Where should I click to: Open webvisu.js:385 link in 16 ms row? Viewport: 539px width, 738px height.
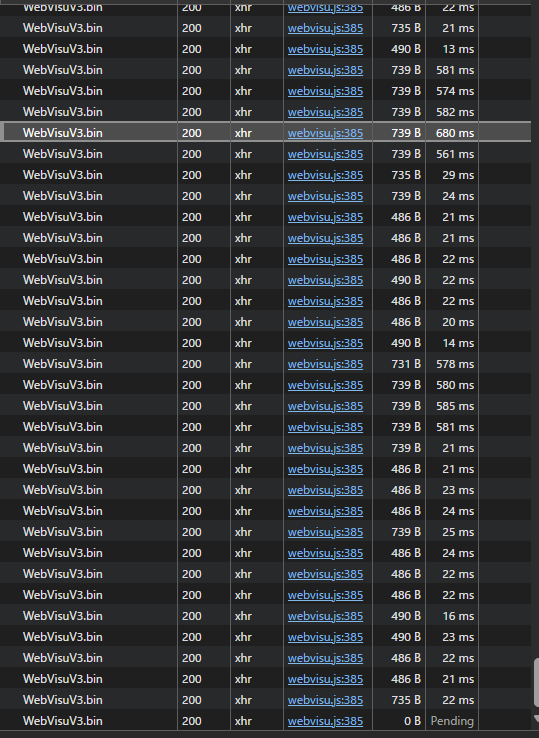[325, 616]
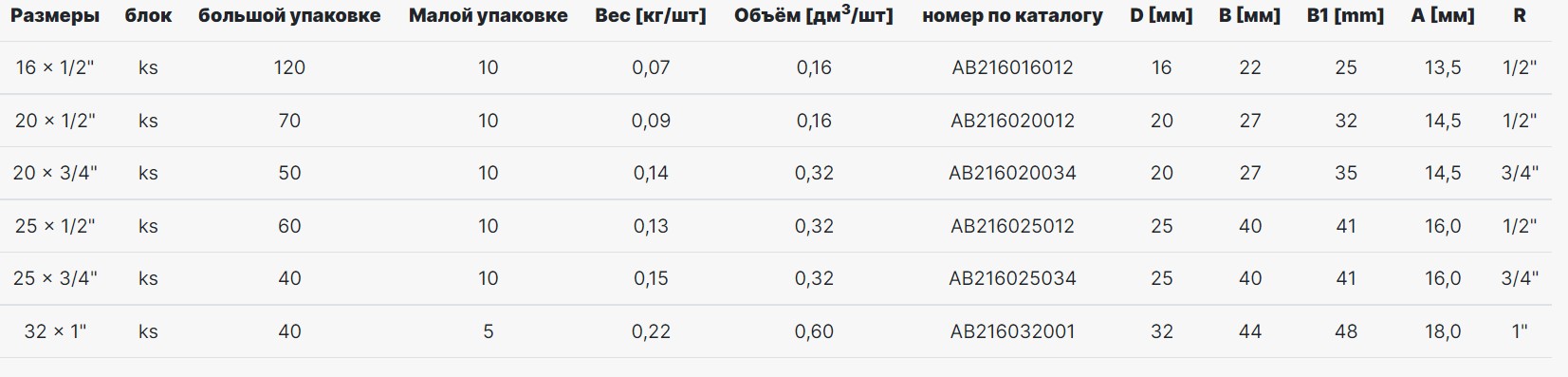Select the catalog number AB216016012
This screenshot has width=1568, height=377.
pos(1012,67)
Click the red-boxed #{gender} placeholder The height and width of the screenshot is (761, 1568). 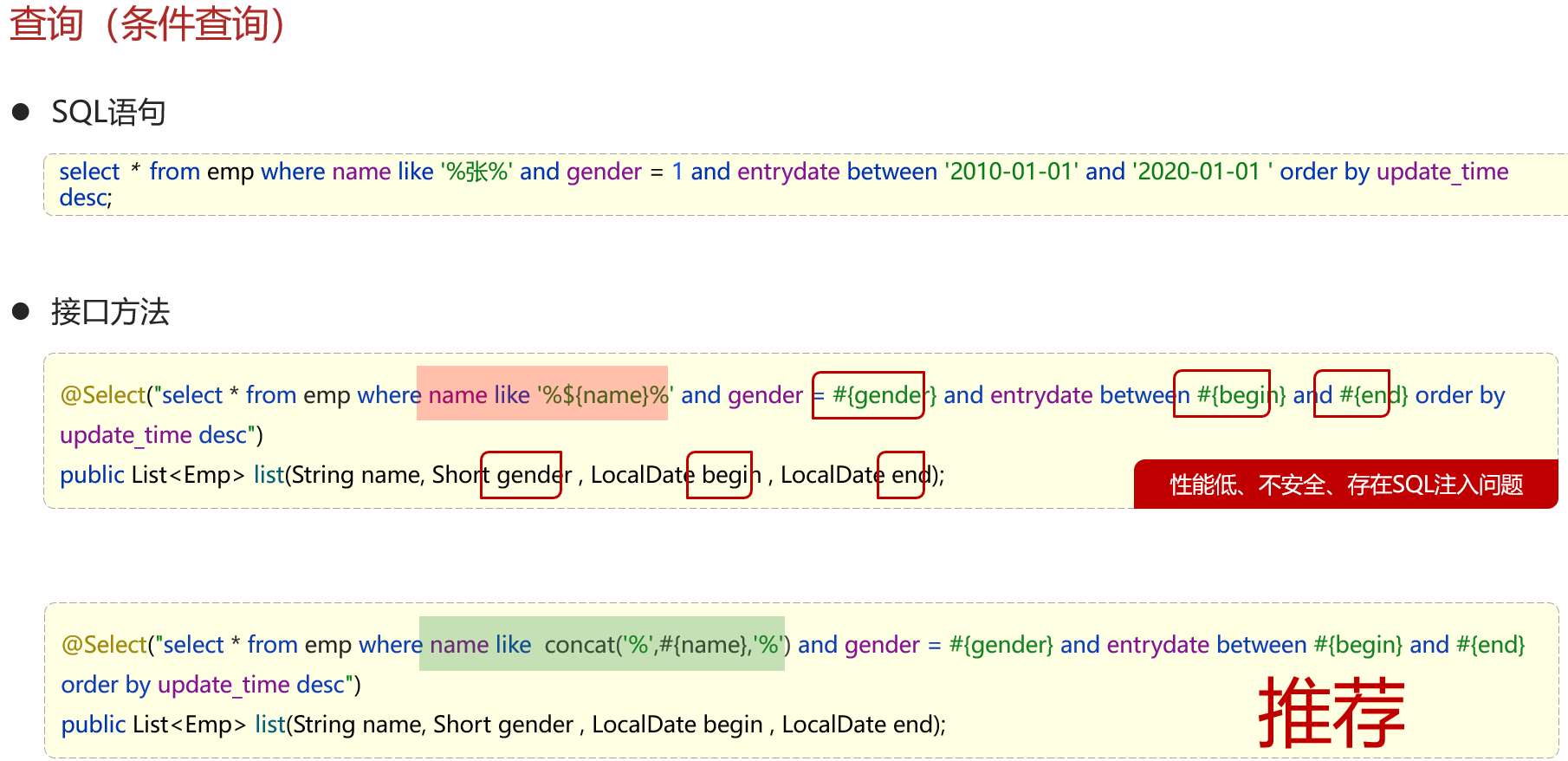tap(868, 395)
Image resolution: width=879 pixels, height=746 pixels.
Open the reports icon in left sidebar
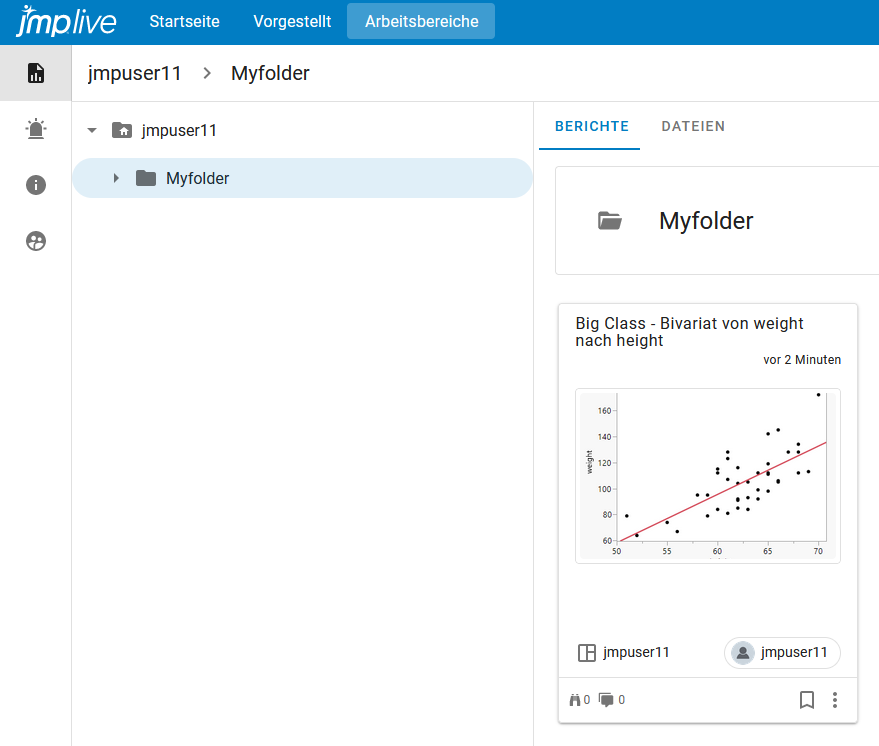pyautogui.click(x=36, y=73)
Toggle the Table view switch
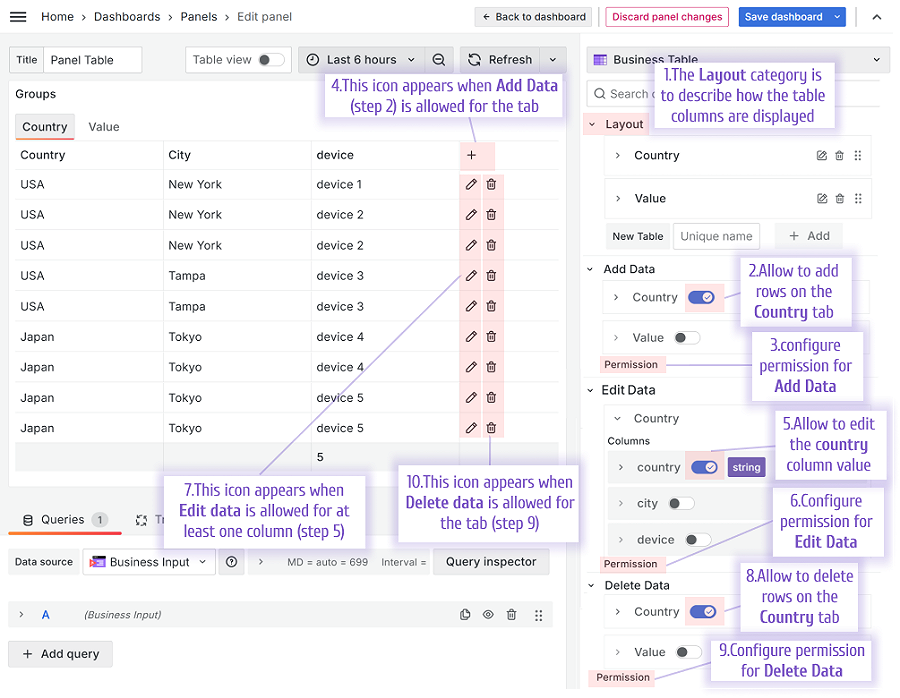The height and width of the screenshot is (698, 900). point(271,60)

——

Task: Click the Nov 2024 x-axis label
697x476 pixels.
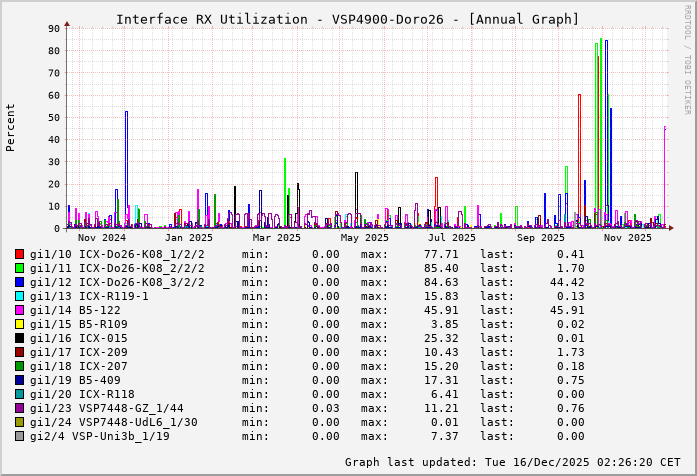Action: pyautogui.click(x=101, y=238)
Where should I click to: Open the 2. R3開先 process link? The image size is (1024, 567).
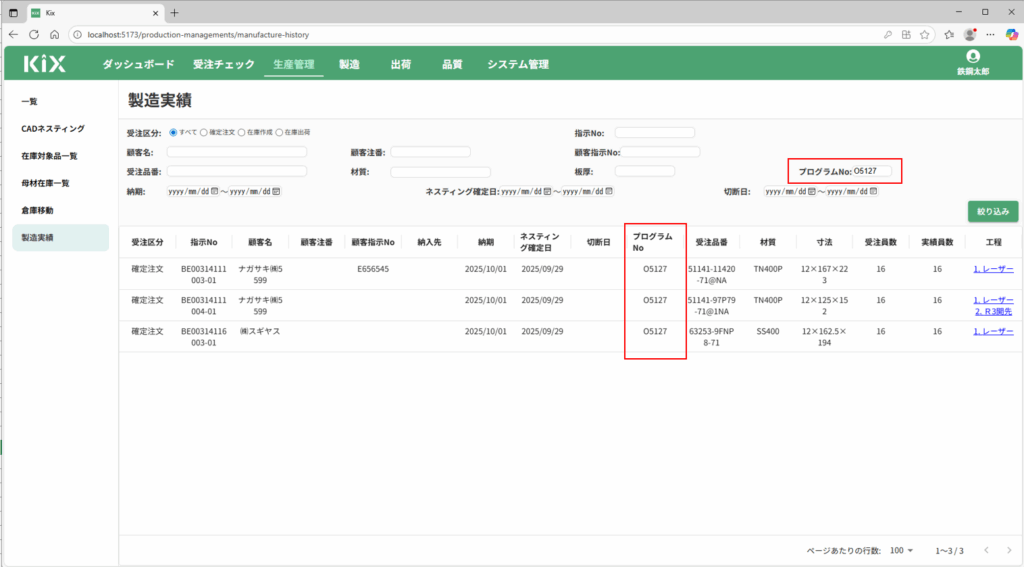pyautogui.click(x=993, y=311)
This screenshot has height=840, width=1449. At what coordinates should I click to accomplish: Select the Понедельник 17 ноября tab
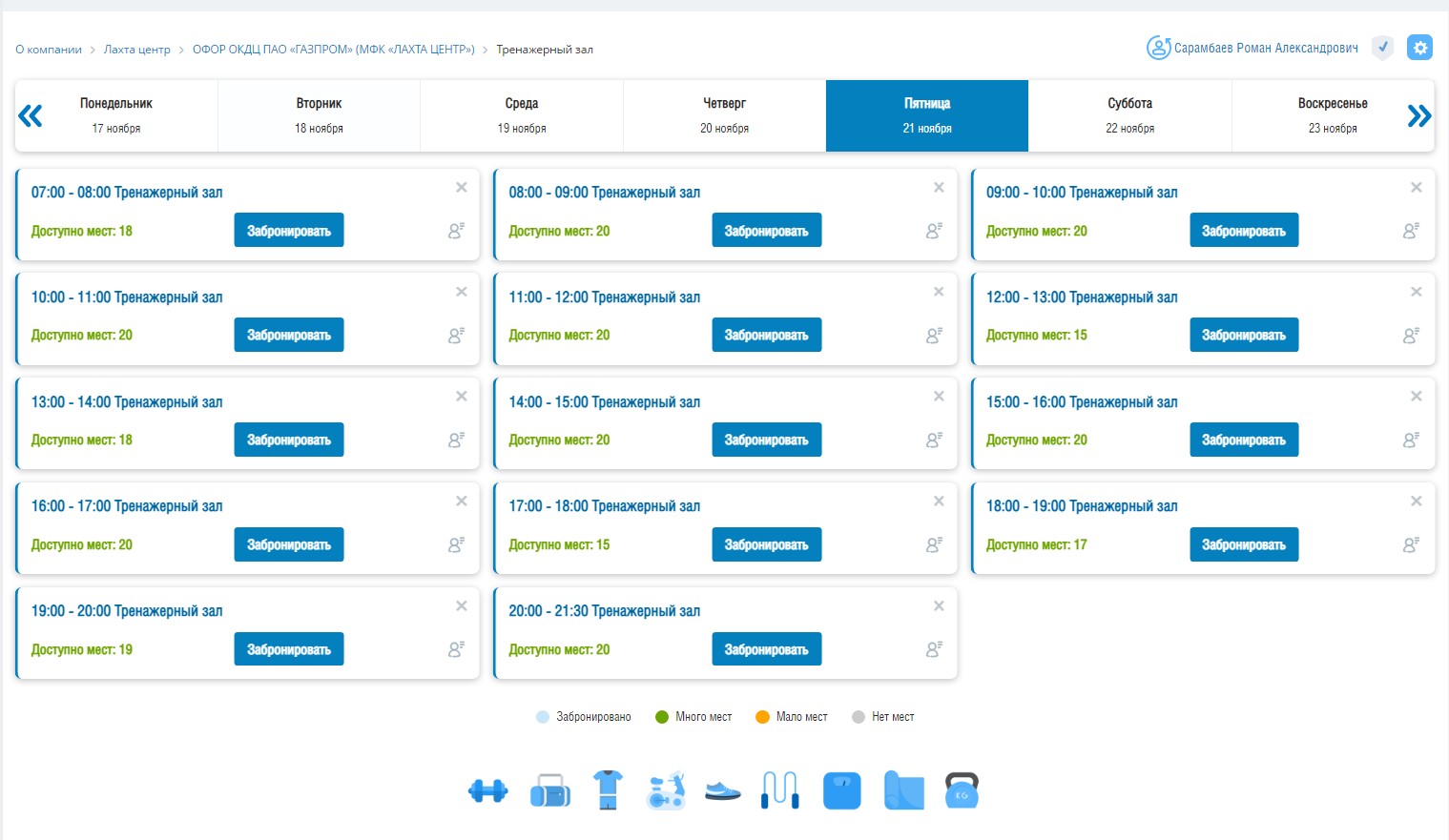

——

### What this task involves
Repeat exactly the lines above, from the line that contains "Where should I click to: Open the" down through the line that contains "This screenshot has height=840, width=1449.". Include both of those lines and none of the pictures.

### Reply to the task
Where should I click to: Open the 2. R3開先 process link? The image size is (1024, 567).
pyautogui.click(x=993, y=311)
This screenshot has height=840, width=1449. At what coordinates should I click to accomplish: Select the Понедельник 17 ноября tab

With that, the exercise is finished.